◆ **Task description**
Retype, with no pictures, each line from the one that holds "Image resolution: width=704" through the last line of the entries below, both included.

(Pixel coordinate grounding data)
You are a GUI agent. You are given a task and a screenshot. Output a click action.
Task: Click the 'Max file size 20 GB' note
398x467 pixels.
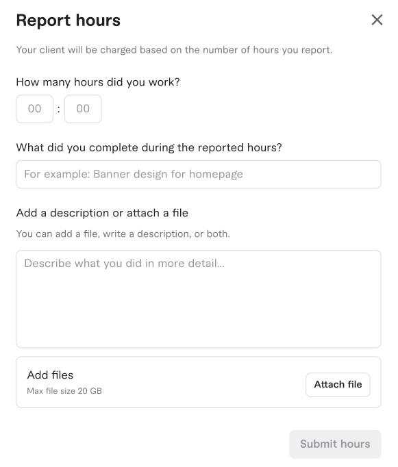[x=64, y=391]

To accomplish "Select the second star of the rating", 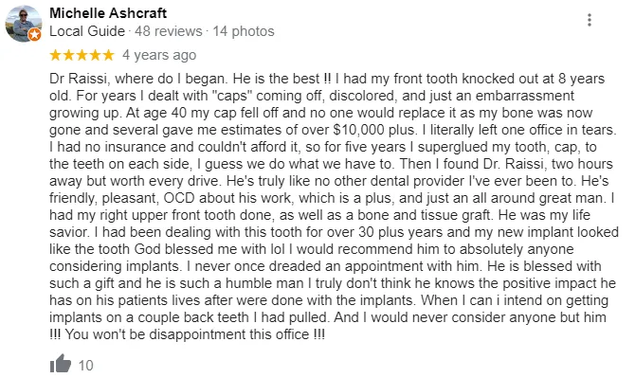I will [x=69, y=55].
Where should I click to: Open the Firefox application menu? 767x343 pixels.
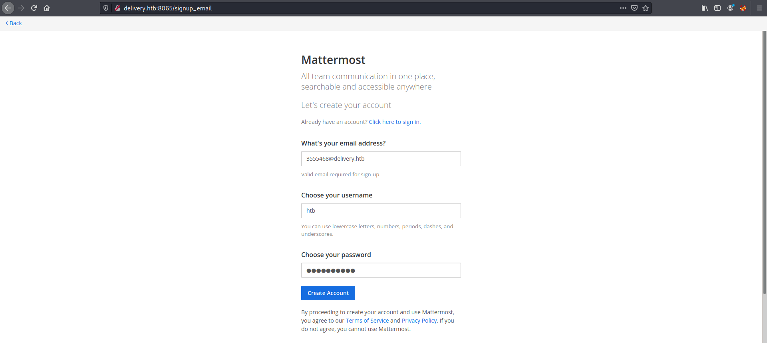[759, 8]
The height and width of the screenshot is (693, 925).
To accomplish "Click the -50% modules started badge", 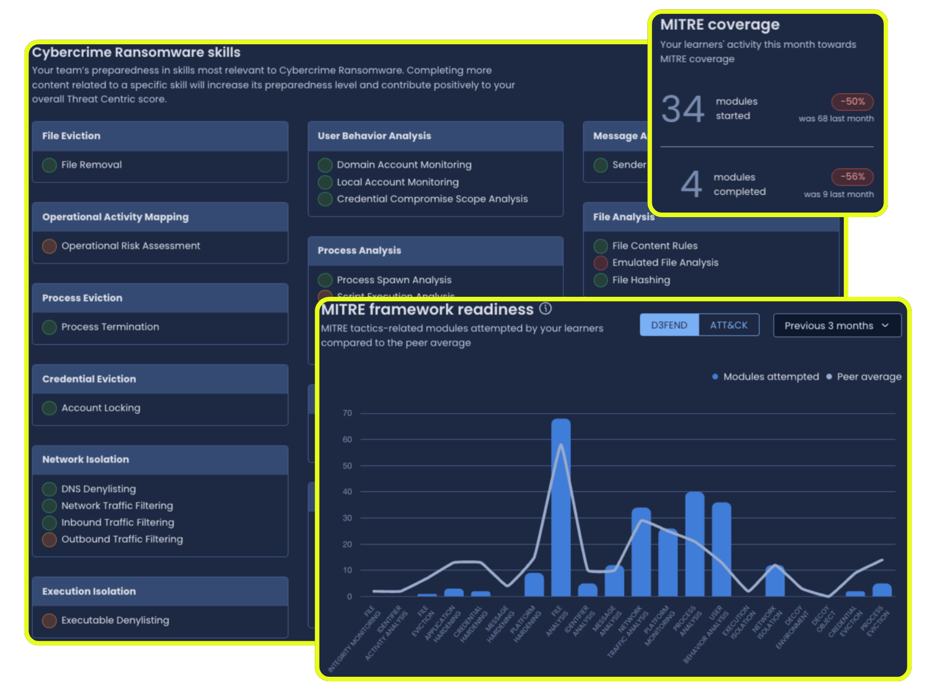I will point(852,101).
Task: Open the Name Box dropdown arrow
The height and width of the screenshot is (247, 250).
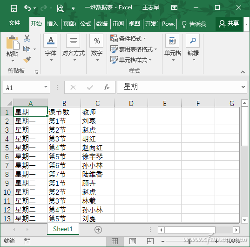Action: coord(46,87)
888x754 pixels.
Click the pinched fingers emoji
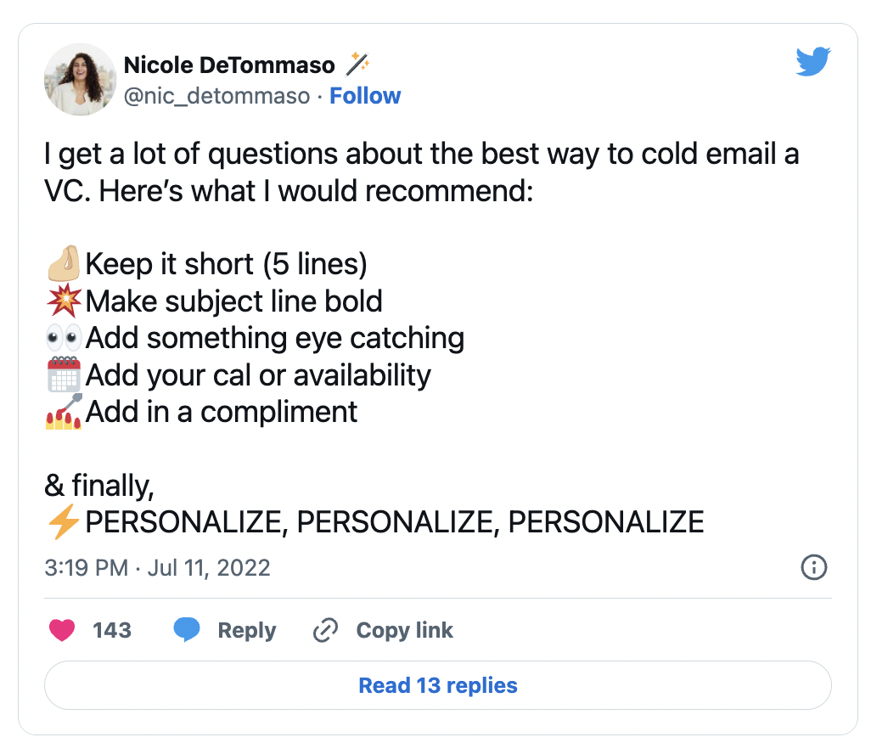tap(64, 263)
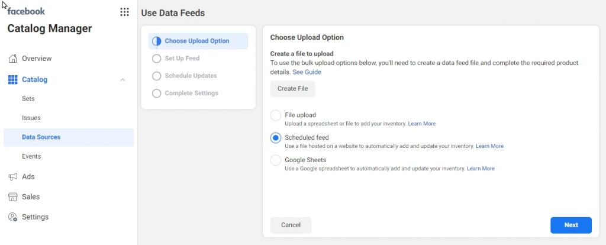The image size is (606, 245).
Task: Click the Sales storefront icon
Action: point(13,196)
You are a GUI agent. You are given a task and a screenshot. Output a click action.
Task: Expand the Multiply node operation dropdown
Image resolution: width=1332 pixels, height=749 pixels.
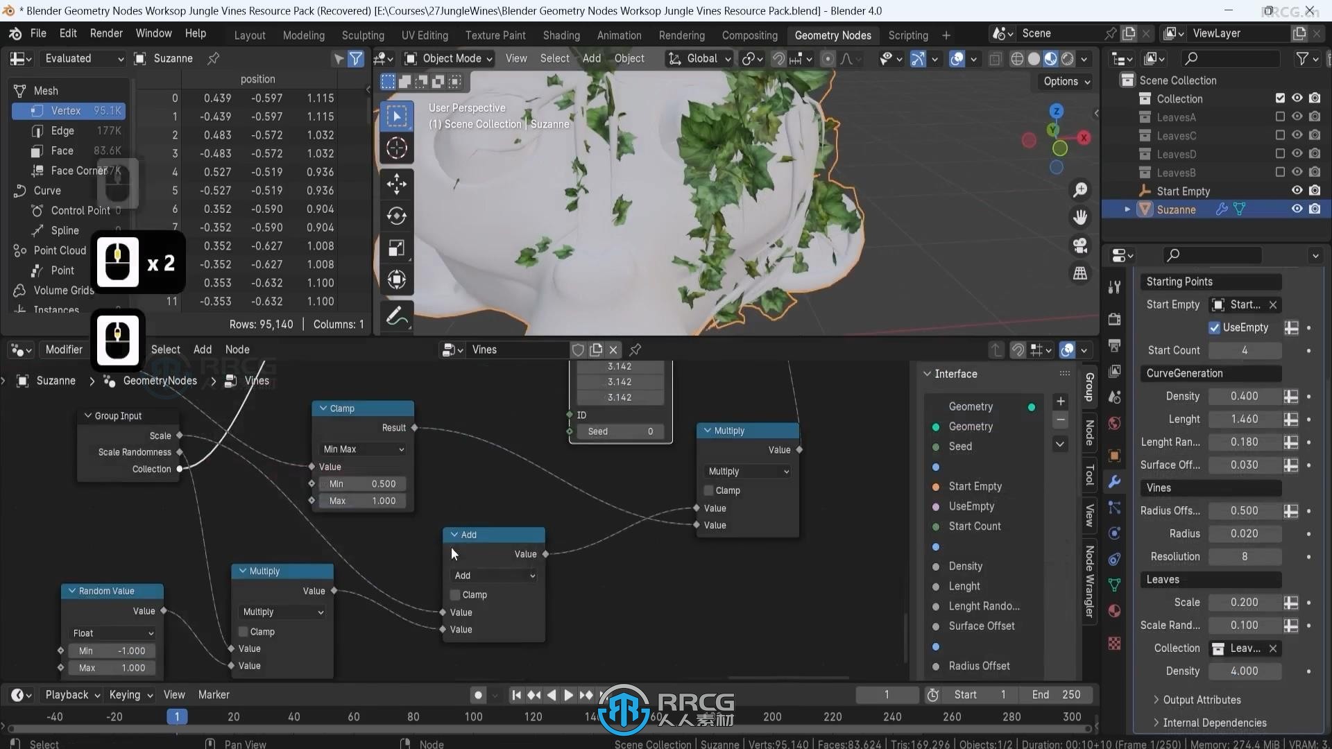[282, 611]
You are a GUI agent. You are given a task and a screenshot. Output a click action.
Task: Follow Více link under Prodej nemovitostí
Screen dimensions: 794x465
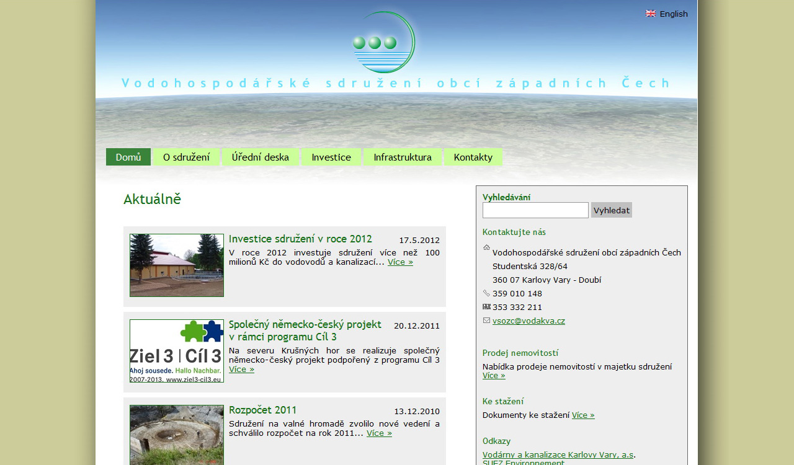(494, 376)
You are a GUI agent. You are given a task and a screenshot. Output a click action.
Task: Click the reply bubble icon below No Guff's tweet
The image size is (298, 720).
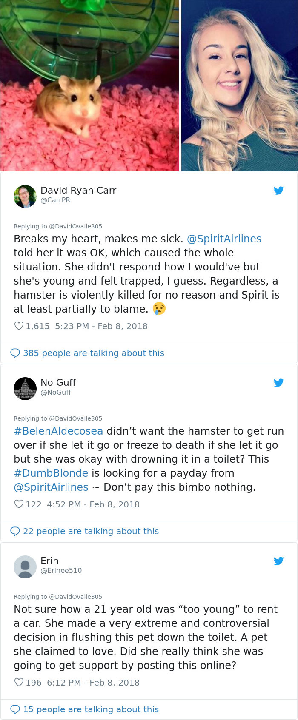tap(15, 531)
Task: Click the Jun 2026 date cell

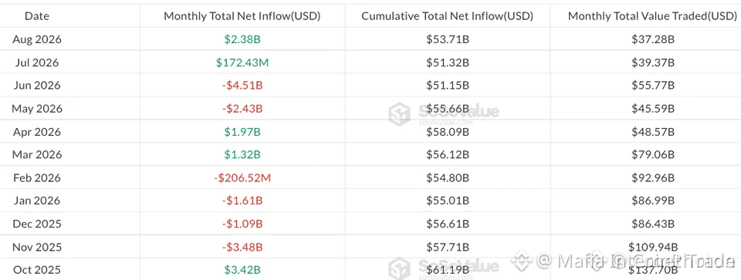Action: pos(37,86)
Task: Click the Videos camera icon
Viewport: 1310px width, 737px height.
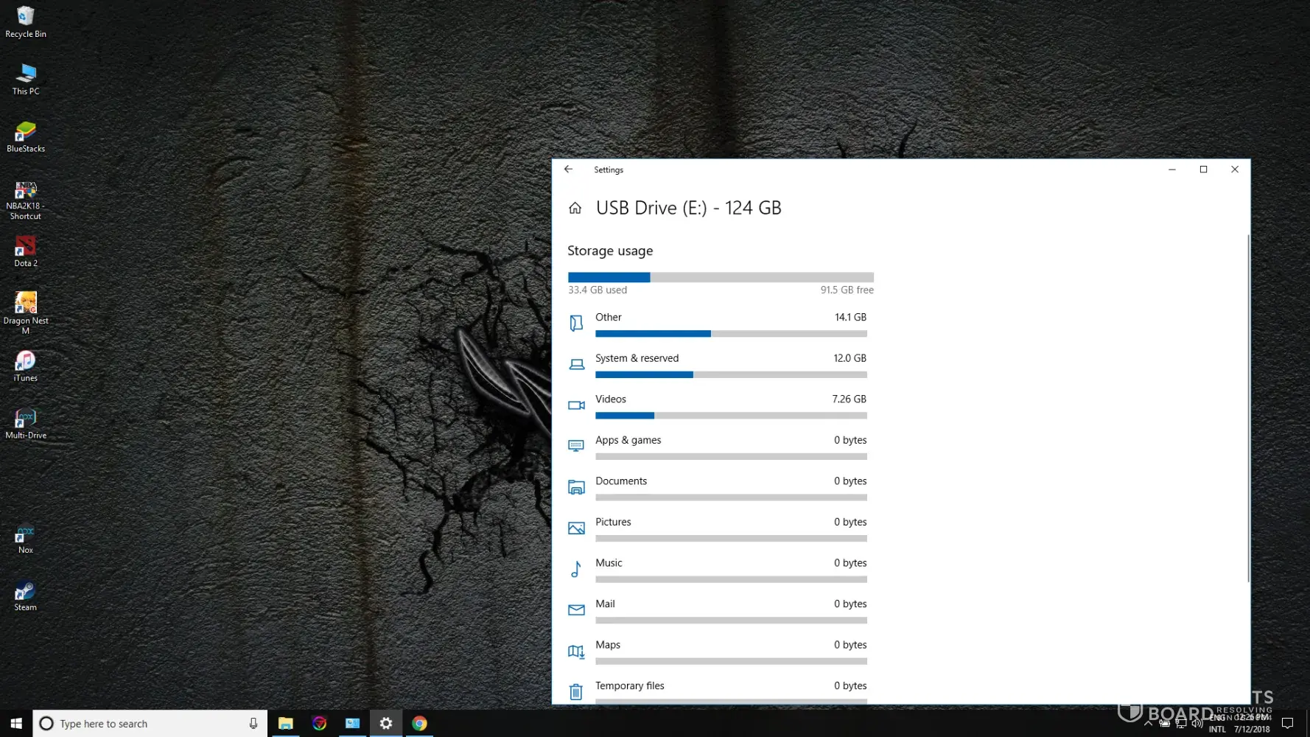Action: tap(576, 405)
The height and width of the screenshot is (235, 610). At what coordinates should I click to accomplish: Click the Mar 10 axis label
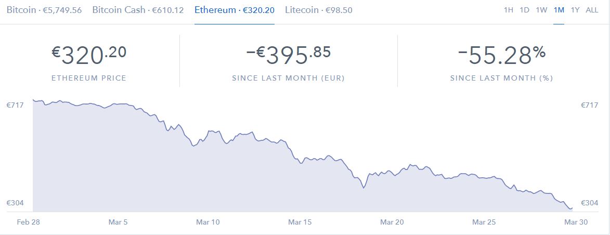click(x=207, y=223)
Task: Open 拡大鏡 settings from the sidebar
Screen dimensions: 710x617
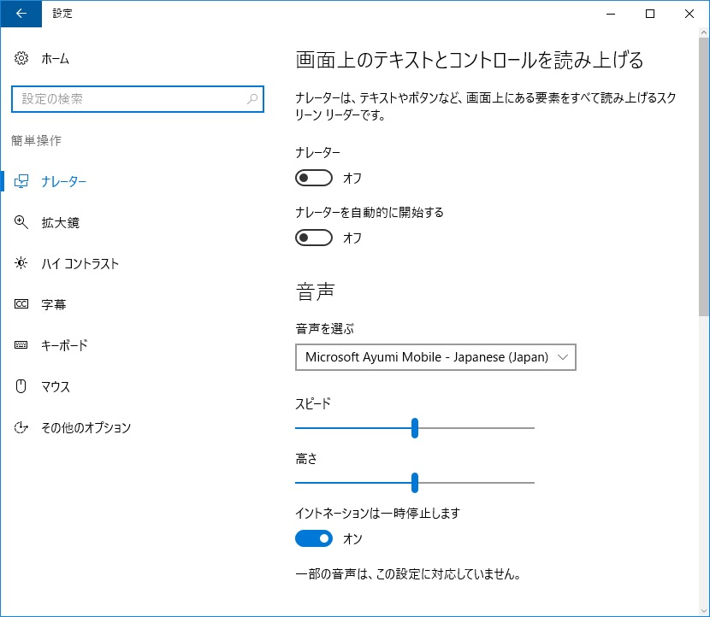Action: (x=21, y=222)
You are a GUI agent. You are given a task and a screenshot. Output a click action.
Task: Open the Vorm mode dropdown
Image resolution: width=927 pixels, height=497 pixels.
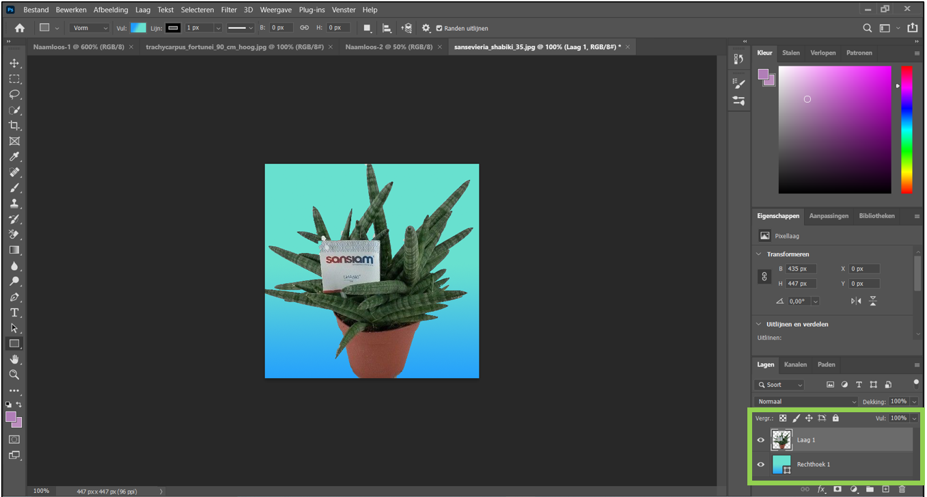90,28
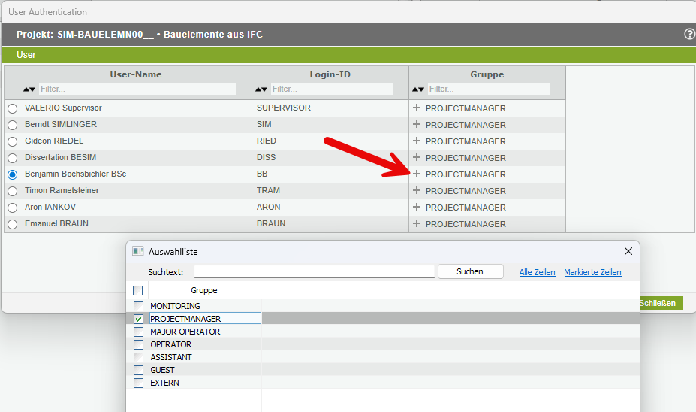
Task: Click plus icon in Gideon RIEDEL row
Action: (x=417, y=141)
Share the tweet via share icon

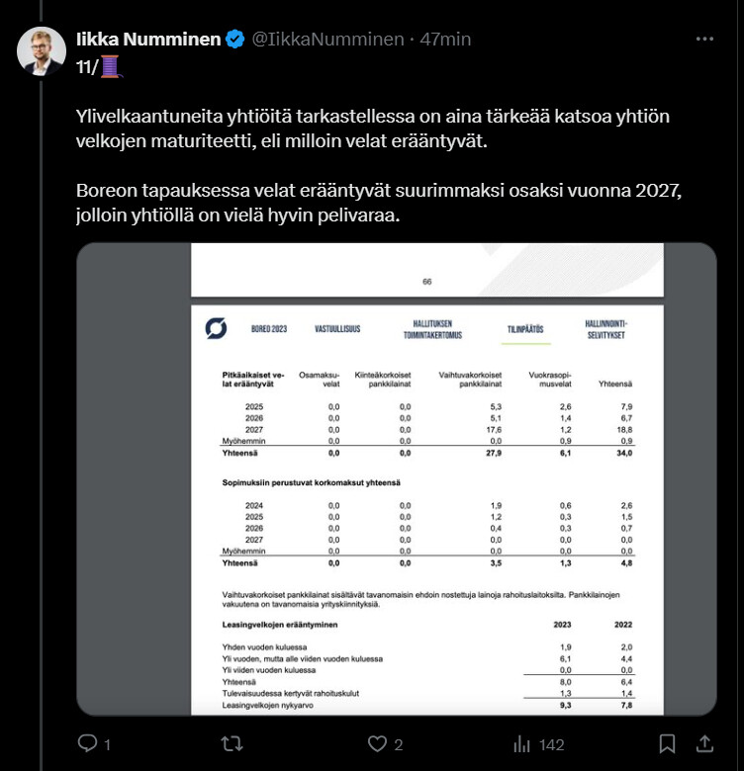705,743
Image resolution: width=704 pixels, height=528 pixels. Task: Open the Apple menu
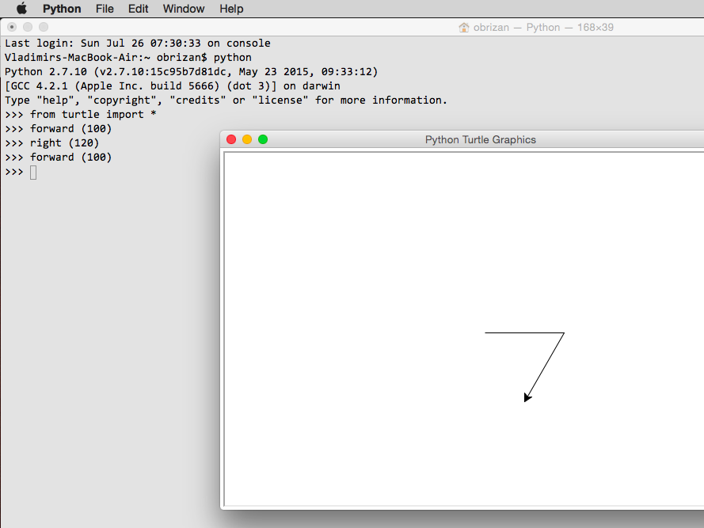[x=21, y=9]
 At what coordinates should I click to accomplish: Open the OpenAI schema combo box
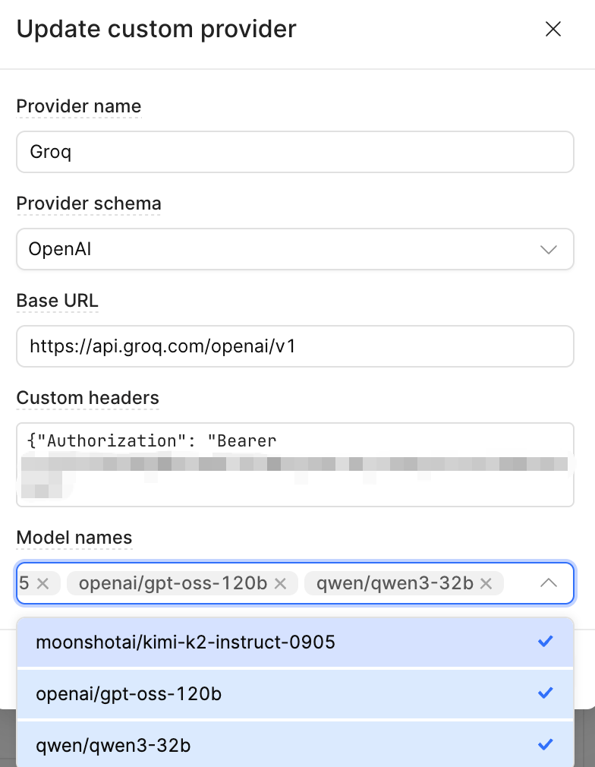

◆ **Your response**
Image resolution: width=704 pixels, height=528 pixels. Task: Open the Apple menu
[x=21, y=9]
 At what coordinates should I click to accomplish: Open the OpenAI schema combo box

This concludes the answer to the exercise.